緊急事態宣言はそもそも必要だったのか、という議論がなされている。これについて一言述べてみたい。
私自身は、「緊急事態宣言の検証」という題名の文章を13回書き、その他の文章も書く中で、4月7日に宣言が発出された直後から「増加率の鈍化」が起こっていたことを指摘していた。その後、4月中旬からは、新規感染者数は減少に転じたことも指摘し続けた。単純に数字を見ればわかることだった。しかし、それを無視した言説ばかりがあふれていることに苛立ったこともあった。
5月の「延長」決定後に、ようやく専門家層の発言も変わり始めた。そして緊急事態宣言終了後の5月29日
「新型コロナウイルス感染症対策の状況分析・提言」において、「新規感染の『感染時期』のピークについては、4月1日頃であったと考えられており、4月1日頃までには実効再生産数が1を下回ったことが確認されている」(15頁)
と記されたことにより、「ピーク」が緊急事態宣言発出前に過ぎていたことが公式見解として確立された。
そこで「もしピークが4月7日より前だったとしたら、本当に緊急事態宣言を発する必要があったのか?」という問いが出てきた、というわけである。
だがこれについては、5月29日の専門家会議記者会見で尾身茂・副座長が繰り返し説明していたことに尽きると思う。
結局、緊急事態宣言は、「医療崩壊を防ぐ」ために行われたのである。実は4月7日の緊急事態宣言発出にあたって安倍首相は、そのことを自らの会見の冒頭で強調した。なぜ誰もそのことを思い出さないのか、安倍首相の説明の仕方が悪かったのか、メディアが常に話題作りのことだけを考えて他人の話に耳を傾けないのが悪いのか、私にはわからない。
しかし安倍首相は4月7日の記者会見で、緊急事態宣言の目的が「医療崩壊を防ぐ」である点を、はっきり述べていた。
「医療崩壊を防ぐ」を政策目標とする考え方とは、つまり感染者(重症者)と医療提供体制との相関関係を重要な政策判断ポイントとする考え方である。「医療崩壊を防ぐ」という目標に照らして政策を評価するということは、常に医療提供体制と照らし合わせて、感染のピーク時期や増加スピードを評価するということである。
そこで他国との比較における日本の感染状況の評価などは、「医療崩壊を防ぐ」という目標にてらせば、無関係である。重要なのは、日本(の各地域)の感染状況と日本(の各地域)の医療提供体制との関係だけである。
4月7日の時点で「医療提供体制も逼迫してきていた」(『状況分析・提言』2頁)ことが事実であれば、緊急事態宣言は首尾一貫したものとして正当化できる。
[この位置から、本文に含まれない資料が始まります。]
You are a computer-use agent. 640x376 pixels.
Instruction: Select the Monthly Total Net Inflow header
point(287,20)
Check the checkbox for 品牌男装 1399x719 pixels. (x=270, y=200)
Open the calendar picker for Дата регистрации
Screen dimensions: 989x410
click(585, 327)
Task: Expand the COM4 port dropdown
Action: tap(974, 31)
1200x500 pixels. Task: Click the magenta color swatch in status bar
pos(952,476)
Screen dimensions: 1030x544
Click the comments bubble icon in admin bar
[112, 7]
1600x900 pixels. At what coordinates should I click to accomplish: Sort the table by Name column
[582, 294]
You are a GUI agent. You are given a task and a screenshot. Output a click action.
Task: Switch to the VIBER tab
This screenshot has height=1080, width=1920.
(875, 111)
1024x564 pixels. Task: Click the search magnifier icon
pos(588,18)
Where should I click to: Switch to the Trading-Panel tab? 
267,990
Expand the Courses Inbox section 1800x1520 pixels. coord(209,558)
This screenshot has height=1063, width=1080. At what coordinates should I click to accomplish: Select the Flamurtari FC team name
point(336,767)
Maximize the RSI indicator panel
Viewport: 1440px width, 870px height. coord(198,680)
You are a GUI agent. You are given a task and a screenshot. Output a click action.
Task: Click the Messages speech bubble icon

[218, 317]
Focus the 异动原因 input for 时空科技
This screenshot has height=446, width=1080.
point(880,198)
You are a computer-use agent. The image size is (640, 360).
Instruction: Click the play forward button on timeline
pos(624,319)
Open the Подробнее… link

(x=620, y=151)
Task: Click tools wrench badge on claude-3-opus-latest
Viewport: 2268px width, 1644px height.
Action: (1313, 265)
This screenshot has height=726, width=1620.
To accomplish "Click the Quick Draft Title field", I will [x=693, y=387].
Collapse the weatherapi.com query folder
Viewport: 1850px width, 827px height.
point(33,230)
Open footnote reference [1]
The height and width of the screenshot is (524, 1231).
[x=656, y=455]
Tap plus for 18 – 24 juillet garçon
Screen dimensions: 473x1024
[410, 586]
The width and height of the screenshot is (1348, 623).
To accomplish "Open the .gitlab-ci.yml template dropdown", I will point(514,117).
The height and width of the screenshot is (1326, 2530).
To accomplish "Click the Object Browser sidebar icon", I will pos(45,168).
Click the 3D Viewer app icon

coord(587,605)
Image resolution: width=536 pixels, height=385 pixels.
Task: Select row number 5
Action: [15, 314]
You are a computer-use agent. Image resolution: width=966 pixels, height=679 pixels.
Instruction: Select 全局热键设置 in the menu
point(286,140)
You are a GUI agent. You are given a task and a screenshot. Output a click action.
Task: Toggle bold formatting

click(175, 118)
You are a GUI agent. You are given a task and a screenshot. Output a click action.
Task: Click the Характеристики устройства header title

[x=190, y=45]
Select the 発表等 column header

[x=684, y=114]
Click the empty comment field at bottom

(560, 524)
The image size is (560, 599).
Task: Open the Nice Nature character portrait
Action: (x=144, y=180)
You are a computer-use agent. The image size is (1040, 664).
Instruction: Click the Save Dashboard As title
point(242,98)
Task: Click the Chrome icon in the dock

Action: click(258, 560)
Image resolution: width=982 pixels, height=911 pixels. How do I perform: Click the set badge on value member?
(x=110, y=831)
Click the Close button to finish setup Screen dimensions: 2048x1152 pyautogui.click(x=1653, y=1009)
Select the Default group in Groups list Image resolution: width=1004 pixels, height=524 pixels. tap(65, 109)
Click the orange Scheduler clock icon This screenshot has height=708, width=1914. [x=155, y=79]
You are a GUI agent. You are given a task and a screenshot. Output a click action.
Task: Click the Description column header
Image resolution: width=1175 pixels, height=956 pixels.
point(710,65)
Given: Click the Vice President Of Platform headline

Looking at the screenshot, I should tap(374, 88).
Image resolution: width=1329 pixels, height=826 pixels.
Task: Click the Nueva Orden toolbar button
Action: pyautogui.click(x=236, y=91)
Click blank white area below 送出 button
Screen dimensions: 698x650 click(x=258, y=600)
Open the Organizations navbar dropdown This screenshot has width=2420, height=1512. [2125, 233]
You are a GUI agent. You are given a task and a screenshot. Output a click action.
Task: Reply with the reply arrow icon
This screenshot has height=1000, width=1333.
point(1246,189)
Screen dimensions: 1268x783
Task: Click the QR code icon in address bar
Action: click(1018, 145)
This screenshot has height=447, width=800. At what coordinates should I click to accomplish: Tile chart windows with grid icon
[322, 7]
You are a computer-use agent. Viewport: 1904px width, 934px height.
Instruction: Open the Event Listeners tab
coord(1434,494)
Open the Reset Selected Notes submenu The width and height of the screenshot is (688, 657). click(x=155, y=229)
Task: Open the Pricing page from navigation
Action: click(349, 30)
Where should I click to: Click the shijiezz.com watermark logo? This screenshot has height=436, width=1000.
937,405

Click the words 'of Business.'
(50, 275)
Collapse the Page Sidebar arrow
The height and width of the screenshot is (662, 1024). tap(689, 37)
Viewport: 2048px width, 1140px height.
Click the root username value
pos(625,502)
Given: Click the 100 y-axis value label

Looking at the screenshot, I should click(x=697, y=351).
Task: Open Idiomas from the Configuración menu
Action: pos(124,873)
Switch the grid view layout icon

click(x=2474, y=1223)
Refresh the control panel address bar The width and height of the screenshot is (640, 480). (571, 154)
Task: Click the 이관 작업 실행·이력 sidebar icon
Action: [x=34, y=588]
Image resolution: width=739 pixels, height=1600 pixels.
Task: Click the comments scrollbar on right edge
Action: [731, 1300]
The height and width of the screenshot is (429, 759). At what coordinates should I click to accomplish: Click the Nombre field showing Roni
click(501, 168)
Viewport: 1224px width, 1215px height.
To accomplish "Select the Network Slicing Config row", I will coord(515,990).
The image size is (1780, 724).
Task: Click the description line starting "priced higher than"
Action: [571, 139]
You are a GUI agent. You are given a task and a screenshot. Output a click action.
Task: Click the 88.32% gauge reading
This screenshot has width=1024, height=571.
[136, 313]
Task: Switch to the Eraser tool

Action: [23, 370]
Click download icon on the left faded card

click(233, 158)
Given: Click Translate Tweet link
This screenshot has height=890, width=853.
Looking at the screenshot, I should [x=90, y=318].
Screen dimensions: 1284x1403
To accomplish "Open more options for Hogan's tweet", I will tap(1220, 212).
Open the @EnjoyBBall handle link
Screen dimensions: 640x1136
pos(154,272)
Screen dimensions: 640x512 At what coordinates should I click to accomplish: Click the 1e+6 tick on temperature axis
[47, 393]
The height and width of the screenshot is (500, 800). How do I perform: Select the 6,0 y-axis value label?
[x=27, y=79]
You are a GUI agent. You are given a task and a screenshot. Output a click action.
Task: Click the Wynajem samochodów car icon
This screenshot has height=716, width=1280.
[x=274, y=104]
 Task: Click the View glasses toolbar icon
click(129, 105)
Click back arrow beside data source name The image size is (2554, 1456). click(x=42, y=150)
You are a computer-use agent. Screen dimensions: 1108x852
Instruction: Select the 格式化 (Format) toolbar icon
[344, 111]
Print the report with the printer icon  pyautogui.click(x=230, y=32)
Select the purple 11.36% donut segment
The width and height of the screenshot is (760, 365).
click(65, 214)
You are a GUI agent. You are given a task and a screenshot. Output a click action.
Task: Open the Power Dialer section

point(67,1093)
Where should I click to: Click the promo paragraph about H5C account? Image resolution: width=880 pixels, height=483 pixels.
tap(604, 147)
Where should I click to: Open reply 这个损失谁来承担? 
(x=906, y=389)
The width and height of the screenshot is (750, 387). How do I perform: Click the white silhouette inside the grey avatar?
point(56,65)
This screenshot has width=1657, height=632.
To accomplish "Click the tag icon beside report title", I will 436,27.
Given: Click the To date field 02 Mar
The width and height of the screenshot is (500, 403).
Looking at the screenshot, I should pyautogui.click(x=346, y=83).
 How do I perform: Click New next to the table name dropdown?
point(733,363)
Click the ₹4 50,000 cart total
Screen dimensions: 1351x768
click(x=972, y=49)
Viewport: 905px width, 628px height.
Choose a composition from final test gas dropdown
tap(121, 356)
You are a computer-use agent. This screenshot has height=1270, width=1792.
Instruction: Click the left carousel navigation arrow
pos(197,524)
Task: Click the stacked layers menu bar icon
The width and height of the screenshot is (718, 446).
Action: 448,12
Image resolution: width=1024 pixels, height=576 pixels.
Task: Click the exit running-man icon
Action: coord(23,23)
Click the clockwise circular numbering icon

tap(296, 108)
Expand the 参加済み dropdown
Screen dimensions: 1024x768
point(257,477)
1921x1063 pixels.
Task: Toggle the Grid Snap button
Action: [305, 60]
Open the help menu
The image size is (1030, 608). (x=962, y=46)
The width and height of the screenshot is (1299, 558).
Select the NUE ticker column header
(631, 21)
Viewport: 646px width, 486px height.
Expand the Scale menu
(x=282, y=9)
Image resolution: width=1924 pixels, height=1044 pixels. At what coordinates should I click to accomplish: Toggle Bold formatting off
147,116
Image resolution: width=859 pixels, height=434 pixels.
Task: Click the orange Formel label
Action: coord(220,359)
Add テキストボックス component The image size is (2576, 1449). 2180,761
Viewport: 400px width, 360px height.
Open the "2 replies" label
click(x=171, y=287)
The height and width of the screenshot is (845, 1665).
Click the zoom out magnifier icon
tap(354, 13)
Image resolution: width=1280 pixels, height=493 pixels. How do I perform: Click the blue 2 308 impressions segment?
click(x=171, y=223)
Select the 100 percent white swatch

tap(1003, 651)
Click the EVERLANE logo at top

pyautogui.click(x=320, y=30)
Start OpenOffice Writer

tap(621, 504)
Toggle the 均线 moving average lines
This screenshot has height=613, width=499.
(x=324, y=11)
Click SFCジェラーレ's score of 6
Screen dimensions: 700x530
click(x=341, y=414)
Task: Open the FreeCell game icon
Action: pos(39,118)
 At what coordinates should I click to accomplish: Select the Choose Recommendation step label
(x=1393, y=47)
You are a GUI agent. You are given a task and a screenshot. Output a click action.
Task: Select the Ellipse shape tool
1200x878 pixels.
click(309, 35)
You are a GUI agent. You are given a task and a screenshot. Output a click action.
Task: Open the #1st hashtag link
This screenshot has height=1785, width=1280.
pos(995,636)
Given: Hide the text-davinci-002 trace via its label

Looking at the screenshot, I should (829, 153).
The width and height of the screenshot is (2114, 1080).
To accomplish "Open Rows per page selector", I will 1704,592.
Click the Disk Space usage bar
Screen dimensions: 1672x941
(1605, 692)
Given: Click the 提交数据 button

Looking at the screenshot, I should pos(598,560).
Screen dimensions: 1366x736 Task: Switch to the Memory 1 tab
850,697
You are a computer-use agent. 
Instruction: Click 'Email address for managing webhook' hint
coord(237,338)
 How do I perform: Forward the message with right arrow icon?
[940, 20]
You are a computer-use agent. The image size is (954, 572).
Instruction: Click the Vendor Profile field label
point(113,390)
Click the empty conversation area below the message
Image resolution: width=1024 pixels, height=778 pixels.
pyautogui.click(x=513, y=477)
なぜならいずれにせよ「医療崩壊」を防ぐためには追加的な感染者数の減少化措置が望ましかったと言えるからである。
この評価は5月になって行われた「延長」に対しては、より微妙なものになる。なぜなら感染者数の減少がすでに顕著に進展し、医療提供体制も持ち直し始めていたからである。
その状況を見た吉村府知事が、「医療崩壊を防ぐ」ことが確認できれば自粛を解除すると定めた「大阪モデル」が注目され、歓迎されることになった。結果として、「大阪モデル」がけん引する形で、「日本モデル」の「医療崩壊を防ぐ」ための緊急事態宣言は早期に終了していった。
現在は、緊急事態宣言の再発出の恐れがないか、といったことが、感染者数の日々の増減に応じてささやかれてもいる。しかし再発出は、「医療崩壊を防ぐ」という目的にそって行われるのでなければ、論理一貫性がない。たとえば大阪ではICU病床数の拡充といった医療提供体制の充実を図っているということなので、こうした地域では将来の「医療崩壊を防ぐ」の敷居は上がることになる。
日々の新規感染者が前日より多いとか少ないとかだけで、緊急事態宣言を決定すべきではないのである。
「第一波」「第二波」といった言葉が独り歩きしている場合もあるが、現実の社会状況を見て「第二波」を言うのでなければ、机上の空論である。
なお5月29日の専門家会議記者会見では、相変わらず本旨に沿ったやり取りが少なく、質疑応答の大半が「議事録を公開しないのか」といった質問をめぐるやり取りにあてられていた。おなじみのような光景とはいえ、残念であった。
座長・副座長が、「とにかく『状況分析・提言』を読んでほしい」とどんなに訴えても、なお「専門家会議として議事録を出すように政府に訴えないのか」といったことだけを言い続ける記者たちがいた。
こんな記者たちに議事録を見せると、記者たちが『状況分析・提言』をますます読まなくなることは間違いないだろう。そして「何か政府批判になる種はないかな?」といった関心だけに引き寄せて議事録を渉猟し、混乱した話を盛り上げようとするに違いない。議事録は、残すべきだが、公開しなくていい。